私は隣でどんな意図があるのかと、紫郎を伺う。
その人は学校の有名人で、優しそうな見た目で女子人気が高い。
だが、誰かを特別扱いをする事がなく、話しかけられても愛想なく近寄りがたい。
今もそんな感じだが、紫郎がそれを気にする訳がない。
紫郎が柊子と、ついでに私の事も紹介して
暫く紫郎を中心に会話が進む。
私は3人の様子を伺って気がついた。
いつも見かけるその人とはほんの少し、ほんの僅かであるが、柊子の事を気にしている事がわかった。
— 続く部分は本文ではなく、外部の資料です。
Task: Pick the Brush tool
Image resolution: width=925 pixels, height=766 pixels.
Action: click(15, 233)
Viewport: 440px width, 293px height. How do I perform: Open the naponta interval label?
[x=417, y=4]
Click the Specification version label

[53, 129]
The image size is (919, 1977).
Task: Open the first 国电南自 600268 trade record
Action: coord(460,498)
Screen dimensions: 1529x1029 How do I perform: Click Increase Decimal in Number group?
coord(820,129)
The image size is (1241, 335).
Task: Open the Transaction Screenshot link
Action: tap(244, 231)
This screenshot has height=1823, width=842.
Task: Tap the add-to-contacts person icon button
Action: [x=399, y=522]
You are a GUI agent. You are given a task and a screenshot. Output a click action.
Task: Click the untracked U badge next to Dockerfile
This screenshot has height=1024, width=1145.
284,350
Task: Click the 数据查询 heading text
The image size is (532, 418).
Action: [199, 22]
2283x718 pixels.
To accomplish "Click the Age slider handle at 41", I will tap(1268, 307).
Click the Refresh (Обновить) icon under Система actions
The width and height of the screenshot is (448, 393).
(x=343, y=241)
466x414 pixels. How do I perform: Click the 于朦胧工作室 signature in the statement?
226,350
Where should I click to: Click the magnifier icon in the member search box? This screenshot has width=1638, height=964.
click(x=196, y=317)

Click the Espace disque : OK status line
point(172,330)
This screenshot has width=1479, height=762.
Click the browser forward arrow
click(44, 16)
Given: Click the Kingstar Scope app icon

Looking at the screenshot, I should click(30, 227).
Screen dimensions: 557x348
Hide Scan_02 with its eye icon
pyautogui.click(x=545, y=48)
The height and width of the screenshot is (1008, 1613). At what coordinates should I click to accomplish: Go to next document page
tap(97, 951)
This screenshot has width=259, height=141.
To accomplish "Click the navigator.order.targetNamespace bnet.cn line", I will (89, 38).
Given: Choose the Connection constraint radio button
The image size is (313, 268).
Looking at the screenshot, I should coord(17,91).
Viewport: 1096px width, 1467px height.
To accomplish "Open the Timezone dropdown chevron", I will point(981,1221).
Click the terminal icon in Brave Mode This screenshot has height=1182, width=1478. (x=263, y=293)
それに紫郎も…
ふたりになった時、私は紫郎を問い詰めた。
「ふたりをくっつける気なの?何故いつもやらないようなお節介をするの?」
紫郎はきまり悪るそうに答える。
「これから…柊子の側を長く離れる」
そうだ、今までより制限なく行けるよね。
でも、そうすれば柊子は寂しがるかもしれない。
紫郎が行った後、無意識に少し落ち込んでる。
だけれど、柊子は弱くない。
小さい頃みたく誰かに何か言われても黙っていない。
ちゃんと悪意には悪意て対応できるようになったんだよ。
そう言ってやりたかったけれど、紫郎の顔を見て何も言えなくなった。
わかってる、私とあんたは一緒だよね。